PROVIDED TEXT ::
Calling out the Dogs


An important aspect of the process of hate USFK/US we can be clearly seen highlighted in this latest case (the acquittal (fall 2002) of the two soldiers who ran over the two middle school girls with a tank in the summer of 2002).  We can see how Koreans view their righteous anger as justification for itself and even the most vile displays of anger.  It comes out in mind blocks.  It is very difficult to point out to Korean adults where they have wrong information or distorted views, because they cling to the emotive rather than information to justify belief.

Instead of defusing things, the verdicts and then the Bush apology caused more and more protests with ever increasing violence.  The Korean government put out some messages that such actions were counter productive, but the main message in Korean society - and even the government - was the exact opposite.

Consistently in the press, the message was that the righteous anger of the people is the only reason the arrogant Americans had given even 10% respect, and 10% was wholly inadequate.  In fact:  it was an insult, they insisted. 

                               (Below -- From the Korea Herald editor)

"What more should we do?" Americans might complain.

                          (No shit!)
 

Well, the presidential apology is not the end but beginning of a solution. 


(for weeks, the words in the press were focused on demanding a     presidential level apology - as the only way to solve the problem of Korea's mounting anger.)
 

The Americans appear to have done all they could do, at least on the surface.
From the viewpoint of Koreans, however, all these gestures of contrition were perfunctory rather than proper, leveling up only in proportion to the public's mounting anger

It sounded something like: "Sorry if you feel bad.  Very sorry if you are angry. And terribly sorry if you are really mad."


This is Korea...

Here is some of what was going on at this period.
 

In Busan, 12 activists were arrested by police as they attempted to storm into Camp Hialia. Local police and the US military went on alert and placed fire fighting equipment at the ready in case of petrol bombs. 

Uijongbu police in Gyeonggi Province placed some 360 riot policemen from three companies working 24 hours on alert at some 10 US bases, including Camp Red Cloud and Camp Casey in Dongduchon. 

The 2nd Infantry Division locked down its bases banning soldiers from going out from Tuesday at midnight. 


     (from leaflets dropped at the first fire bombing)
 

"We're claiming that war between Korean people and USFK has begun," the leaflet stated in Korean. 

"The choice is either you leave or we die!"

"This country may have been heaven - but from now on, this will be one of the most threatening countries you have ever experienced."


      (Another article from the period)
 

Firebombs were again thrown at a U.S. military base, this one in Chunchon yesterday, and protests continued near the U.S. Embassy and military facilities, despite an apology from President George. W. Bush for the accidental killing of two South Korean teenagers by an armored military vehicle during a training mission in June.

 The City Council of Uijongbu, Kyonggi Province, where a number of U.S. military facilities are based, declared yesterday that the military court's ruling was unfair, and vowed to struggle to establish an equal South Korea-U.S. relationship and to have domestic courts handle criminal cases involving U.S. servicemen here.

OBJECTIVE ::
According to the commentary on anti-US protests in Korea, how many activists did police arrest in Busan as they attempted to storm Camp Hialia? Rely only on the commentary for the answer.

Records drawn from a data source:
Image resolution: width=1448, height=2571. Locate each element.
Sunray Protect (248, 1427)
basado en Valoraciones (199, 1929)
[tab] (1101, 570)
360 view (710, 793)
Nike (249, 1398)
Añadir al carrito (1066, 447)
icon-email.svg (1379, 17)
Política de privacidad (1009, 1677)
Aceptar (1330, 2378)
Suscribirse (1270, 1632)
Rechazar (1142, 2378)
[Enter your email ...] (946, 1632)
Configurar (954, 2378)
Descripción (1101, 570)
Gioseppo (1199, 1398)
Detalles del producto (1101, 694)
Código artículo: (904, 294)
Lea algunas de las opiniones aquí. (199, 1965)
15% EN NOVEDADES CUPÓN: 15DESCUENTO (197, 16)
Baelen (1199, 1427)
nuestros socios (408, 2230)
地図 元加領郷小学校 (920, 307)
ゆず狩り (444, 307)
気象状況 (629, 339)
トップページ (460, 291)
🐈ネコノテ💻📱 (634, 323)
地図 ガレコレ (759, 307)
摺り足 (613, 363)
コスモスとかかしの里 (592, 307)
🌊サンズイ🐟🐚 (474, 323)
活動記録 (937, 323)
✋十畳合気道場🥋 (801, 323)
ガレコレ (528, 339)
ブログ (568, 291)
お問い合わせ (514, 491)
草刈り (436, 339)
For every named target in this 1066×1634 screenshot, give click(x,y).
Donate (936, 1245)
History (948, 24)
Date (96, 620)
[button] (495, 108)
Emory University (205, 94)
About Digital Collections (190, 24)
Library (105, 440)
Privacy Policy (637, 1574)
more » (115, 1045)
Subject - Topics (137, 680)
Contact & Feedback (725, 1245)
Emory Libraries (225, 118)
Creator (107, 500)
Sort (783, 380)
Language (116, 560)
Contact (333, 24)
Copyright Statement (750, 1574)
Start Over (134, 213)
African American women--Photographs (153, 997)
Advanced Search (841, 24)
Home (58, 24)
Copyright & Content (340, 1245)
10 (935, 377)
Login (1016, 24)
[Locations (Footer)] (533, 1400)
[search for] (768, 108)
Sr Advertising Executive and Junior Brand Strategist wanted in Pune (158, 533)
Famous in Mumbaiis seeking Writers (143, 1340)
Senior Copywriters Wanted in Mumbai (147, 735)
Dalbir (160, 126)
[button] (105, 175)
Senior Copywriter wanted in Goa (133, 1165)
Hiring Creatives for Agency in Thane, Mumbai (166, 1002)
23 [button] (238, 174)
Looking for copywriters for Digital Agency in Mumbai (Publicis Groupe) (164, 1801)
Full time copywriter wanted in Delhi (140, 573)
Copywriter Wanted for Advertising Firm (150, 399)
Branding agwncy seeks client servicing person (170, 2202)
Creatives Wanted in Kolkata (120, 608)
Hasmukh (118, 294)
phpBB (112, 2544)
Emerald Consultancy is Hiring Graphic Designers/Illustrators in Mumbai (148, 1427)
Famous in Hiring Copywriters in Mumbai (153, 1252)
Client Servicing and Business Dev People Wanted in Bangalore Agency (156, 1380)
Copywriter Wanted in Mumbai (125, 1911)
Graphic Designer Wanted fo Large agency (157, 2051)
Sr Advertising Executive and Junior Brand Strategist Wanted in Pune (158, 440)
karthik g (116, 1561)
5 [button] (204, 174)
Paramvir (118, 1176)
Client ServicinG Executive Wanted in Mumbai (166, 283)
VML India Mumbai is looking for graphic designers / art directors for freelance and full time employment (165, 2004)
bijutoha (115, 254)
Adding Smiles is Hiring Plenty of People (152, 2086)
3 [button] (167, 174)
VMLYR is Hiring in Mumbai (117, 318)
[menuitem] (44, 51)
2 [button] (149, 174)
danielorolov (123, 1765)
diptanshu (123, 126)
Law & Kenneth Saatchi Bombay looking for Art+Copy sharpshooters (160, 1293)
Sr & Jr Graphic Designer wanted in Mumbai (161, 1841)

ANSWER TO THIS PROBLEM ::
Police arrested 12 activists.